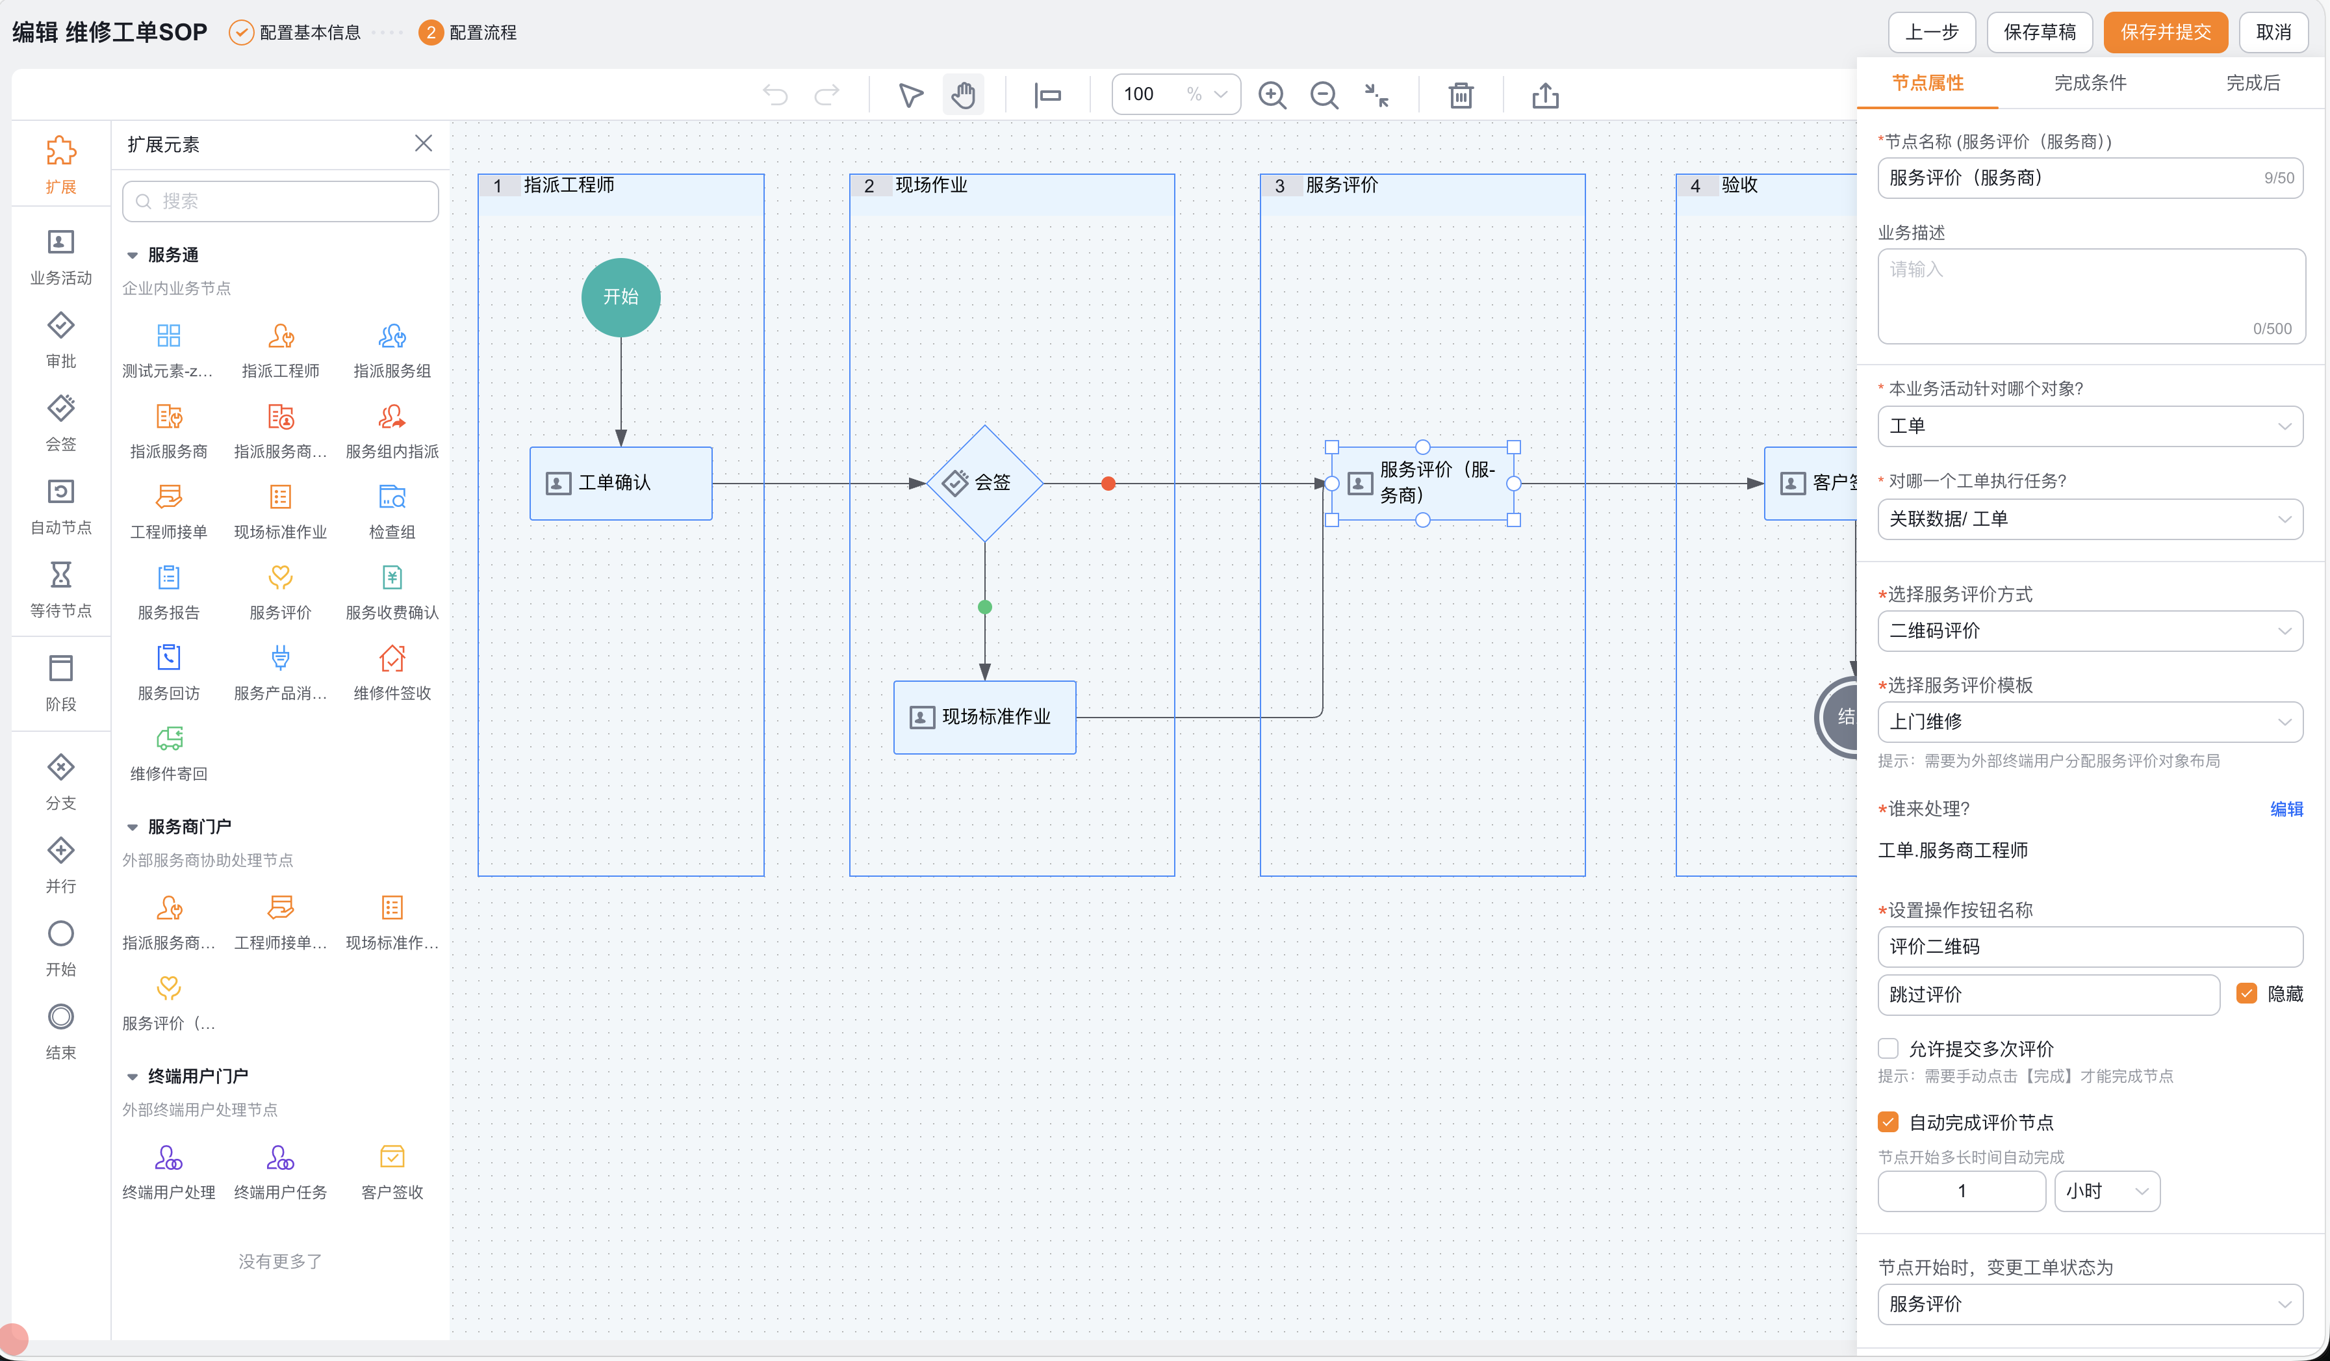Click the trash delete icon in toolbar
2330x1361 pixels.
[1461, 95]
...
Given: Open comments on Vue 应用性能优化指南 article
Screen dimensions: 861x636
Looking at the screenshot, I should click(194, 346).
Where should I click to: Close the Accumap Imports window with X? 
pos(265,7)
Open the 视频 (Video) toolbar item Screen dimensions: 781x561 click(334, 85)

**Directions for this task**
Above are the records; print exactly the lines from the line with "Given: Open comments on Vue 应用性能优化指南 article" to the line with "Open the 视频", including both, and nothing else.

**Task solution**
Given: Open comments on Vue 应用性能优化指南 article
Screen dimensions: 861x636
Looking at the screenshot, I should click(194, 346).
Where should I click to: Close the Accumap Imports window with X? 
pos(265,7)
Open the 视频 (Video) toolbar item Screen dimensions: 781x561 click(334, 85)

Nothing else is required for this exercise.